An April Fools Day Prank
Space Shuttle Landing
April 1, 1998
It was another workday and as I began the daily wresting match with the snooze bar I stopped. Still half awake listening to my former high school classmate, Phil, on WKRQ who announced the Space Shuttle was going to make an emergency landing in Cincinnati. After he provided a few details Tom Brokaw was on the air providing further news about the immediate need for a shuttle landing. Phil was a prankster back in school but now that Tom Brokaw was involved, one of America's news icons, I was suddenly wide-awake. Tom explained there was a problem with the shuttle that didn't provide enough time to wait for entry and landing at Kennedy, Edwards, or White Sands. After Tom detailed the troubles a message was transmitted from the Space Shuttle. Through the static and beeps the astronauts further explained their need to land in Cincinnati at 9:30 that morning.

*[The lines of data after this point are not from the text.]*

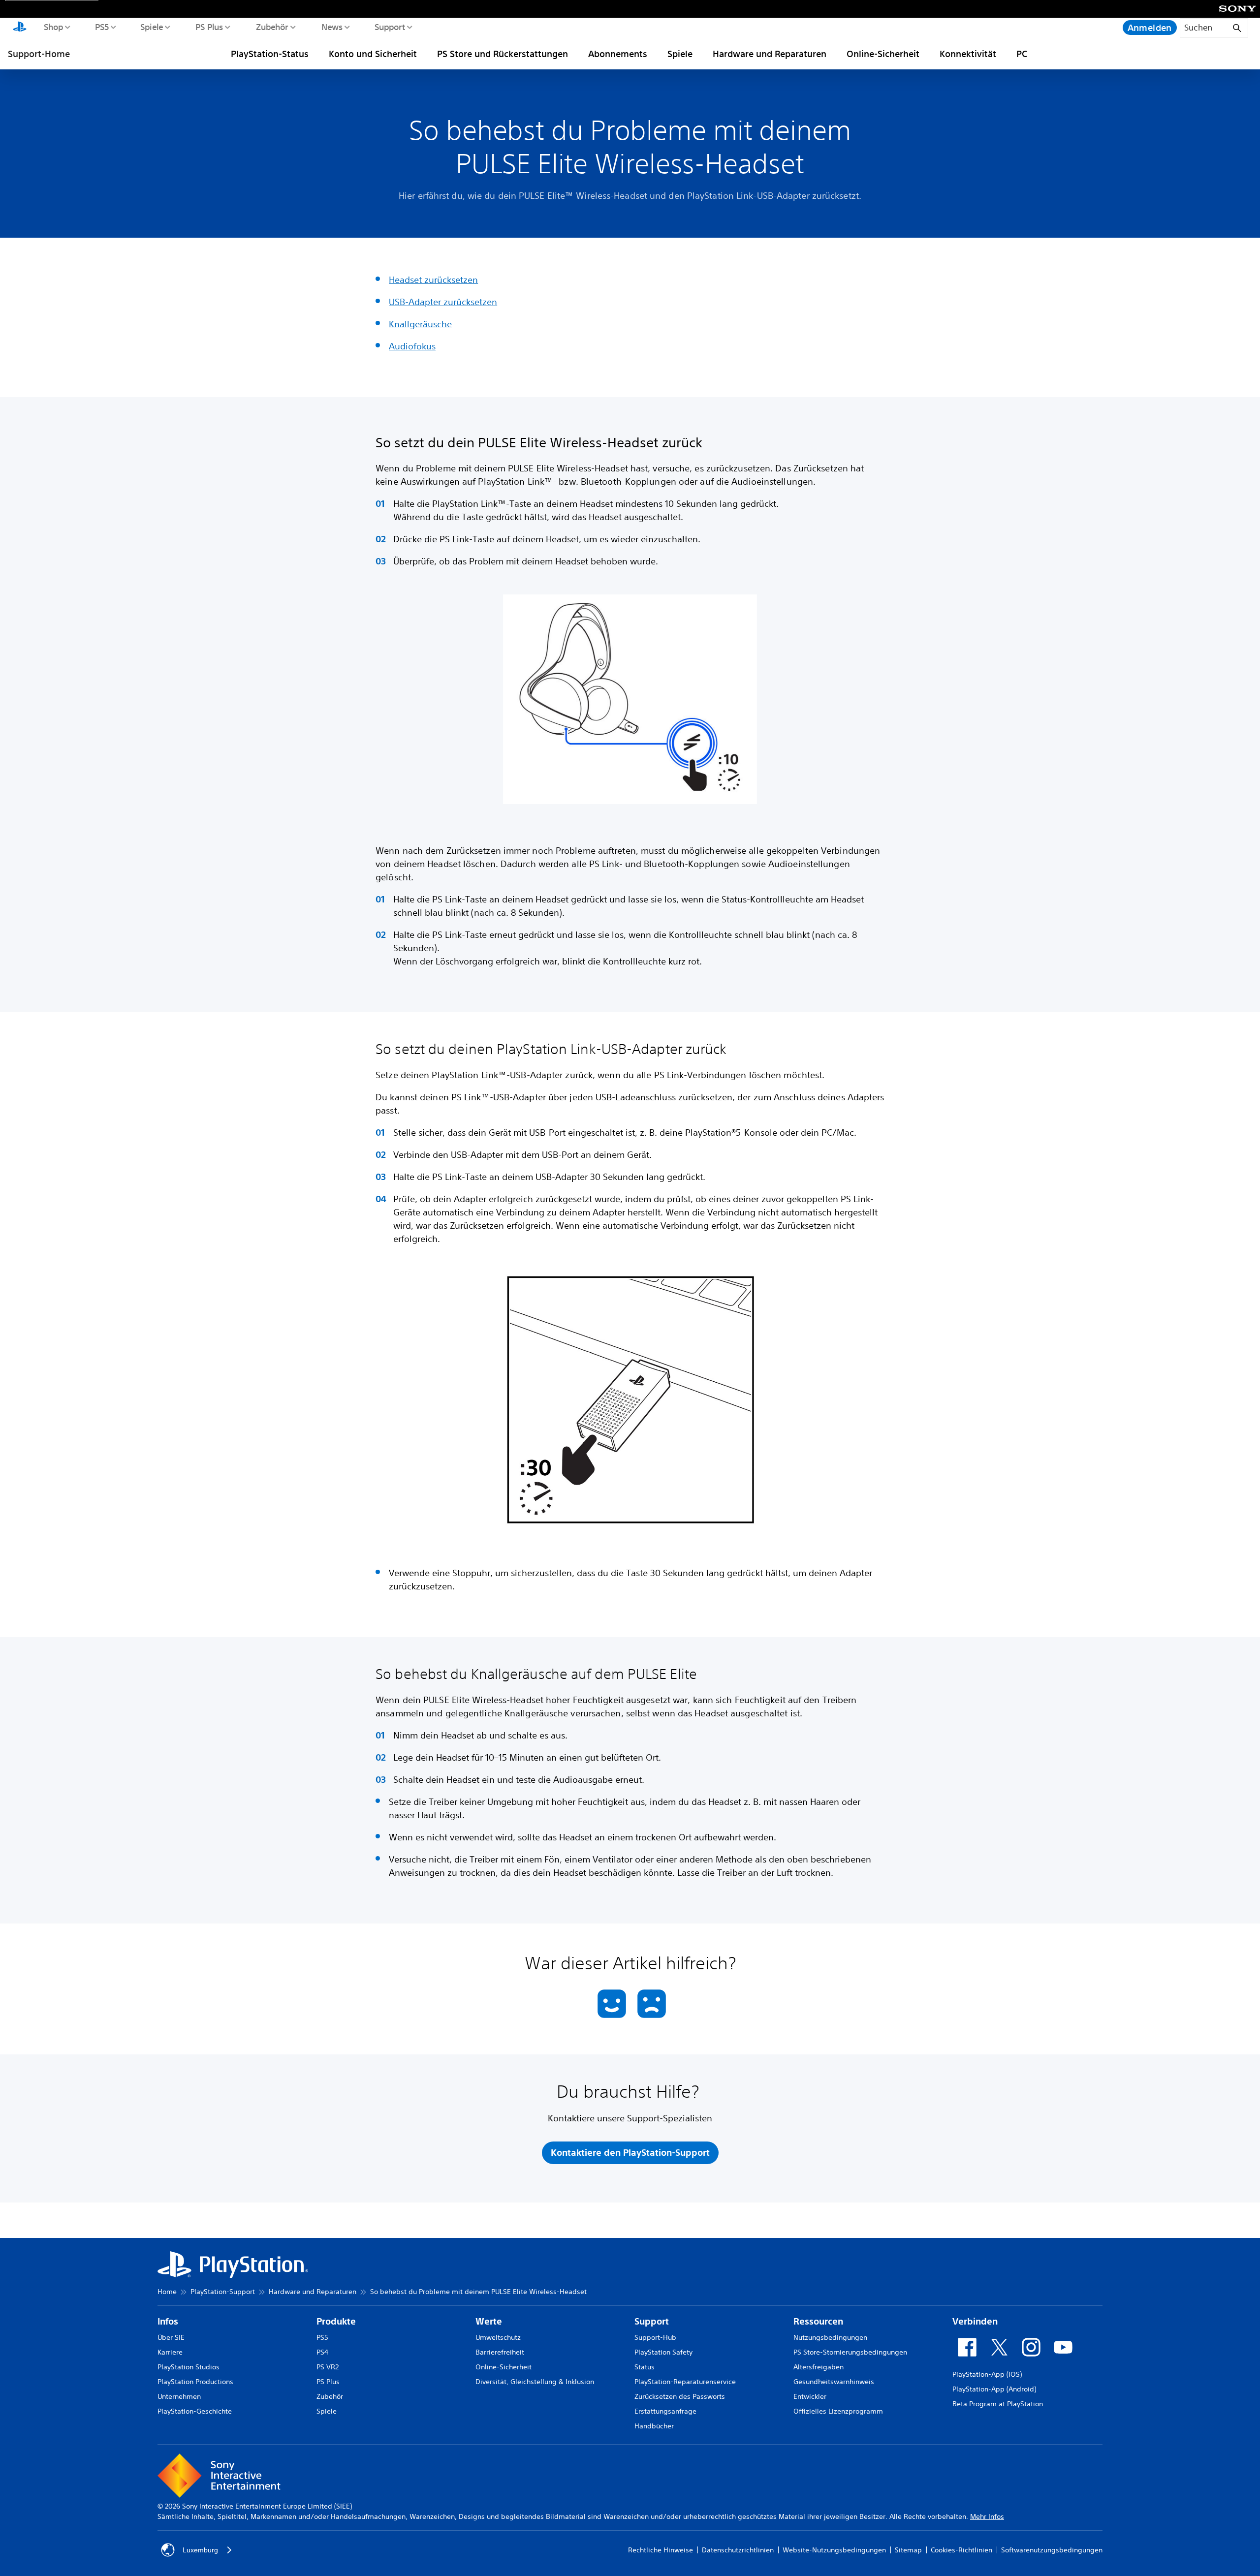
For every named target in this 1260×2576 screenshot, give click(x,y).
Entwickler (809, 2396)
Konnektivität (968, 53)
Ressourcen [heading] (818, 2321)
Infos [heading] (168, 2321)
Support (389, 26)
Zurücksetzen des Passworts (679, 2396)
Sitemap (908, 2549)
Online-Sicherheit (883, 53)
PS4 (322, 2352)
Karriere (170, 2352)
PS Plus (209, 26)
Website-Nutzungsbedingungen (834, 2549)
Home (167, 2291)
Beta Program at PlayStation (997, 2403)
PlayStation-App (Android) (994, 2389)
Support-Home (39, 53)
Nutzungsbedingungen (830, 2337)
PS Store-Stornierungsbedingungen (850, 2352)
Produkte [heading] (336, 2321)
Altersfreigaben (818, 2366)
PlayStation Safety (663, 2352)
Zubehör (271, 26)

It was almost 8 and this was something I didn't want to miss. I turned up the radio and headed for the shower. While I quickly threw on some clothes and put my hair in a ponytail I listened to the callers and their questions. "Why isn't the Shuttle going to land at the Greater Cincinnati International Airport?" I thought that was a good question. Phil said the Shuttle would be landing at Lunken Airport which seemed rather small. Lunken is an airport where traffic helicopters and Cessnas are parked but it was perfect because it didn't have a lot of traffic. Since there wasn't enough time to re-route the traffic at the Cincinnati airport this would have to do. Phil was at the airport surrounded by news anchormen and their cameras. At the end of the runway there were several firetrucks and ambulances waiting for the landing.
I was so excited to share this historic event with my friend and co-worker Jennifer. Luckily the office was only 3 miles away and most days I could catch all green lights on my way in to work. Naturally when you're in a hurry that is not the case. It was just before 9 and if it hadn't been for the security guard in the parking lot I would have ran to the building. I was only 22 and I didn't want the guard to think I was a weirdo excited for work that day. After I passed the security desk I pushed the elevator button and thought about the stairs as an alternative. If we weren't on the 7th floor I think I could have beaten what seemed to be the slowest elevator in the world. I made it! I ran to our office and burst through the door with my news of the Space Shuttle landing. She quickly called her husband and left a very excited voice mail message that she was off to see the landing.
It was just after 9 and we made it to my car as quickly as we could. The radio station was still tuned in and we listened as we kept looking out the car windows into the sky. While I went in to get Jennifer more news vans and on lookers had gathered around the airport. Fighting our way through city traffic and stoplights we were quickly running out of time. I suddenly remembered Alms Park. It was close to Lunken airport and had an overlook where we could see the entire airport. Just before 9:30 we kept our heads to the sky as we walked over to the overlook.
The airport was quiet. There weren't any firetrucks, ambulances, or news media. We didn't see a crowd of people waiting to watch the Shuttle Landing. Looking over the edge we knew we had been fooled but it lifted our spirits when a lady at the park asked if we were there to see the landing too.
When we returned to the office Jennifer's phone was flashing indicating she had voice mail. It was her husband Brian who was an engineer who had previously worked as an intern for NASA. It was too bad he didn't answer when she initially called him. He ended up leaving 3 very useful messages.
First Message: "Jennifer, the Space Shuttle is only allowed to land in California and Florida."
Second message, "Jennifer, the Space Shuttle needs 3 miles of runway in order to land."
Third message, "Jennifer, the Space Shuttle isn't even in space right now."
Space Shuttle Landing Facts
Researching Space Shuttle landings I learned that Kennedy Space Center in Florida was the preferred landing site since it is also the launch site. Edwards Air Force Base in California and White Sands Space Harbor in New Mexico round out the top three. Depending on the level of an emergency there were 37 other places the Shuttle could land.1 Turkey, South Africa, Guam, and Sweden all made the list but Cincinnati did not.
The landing runway at Kennedy is 15,000 feet long with a 1,000 foot over hang at each end which totals just over 3 miles in length. The Shuttle didn't need 3 miles of runway in order to land but since it was gliding without power on re-entry the extra length allowed a greater margin of safety.2 Since the Shuttle was powerless there was only one opportunity to land the craft. The pilot couldn't power up and try the landing again.
Three runways make up Lunken Airport and the longest is 6101 feet. It is also only 150 feet wide, half the width of the Kennedy air strip. Although the Orbiter's wingspan is 78 feet the length of the runway is well below the 7,500 foot minimum required by NASA.3
Looking up the flight status for Columbia, Discovery, and Endeavour for April 1, 1998 none of the aircraft were in orbit.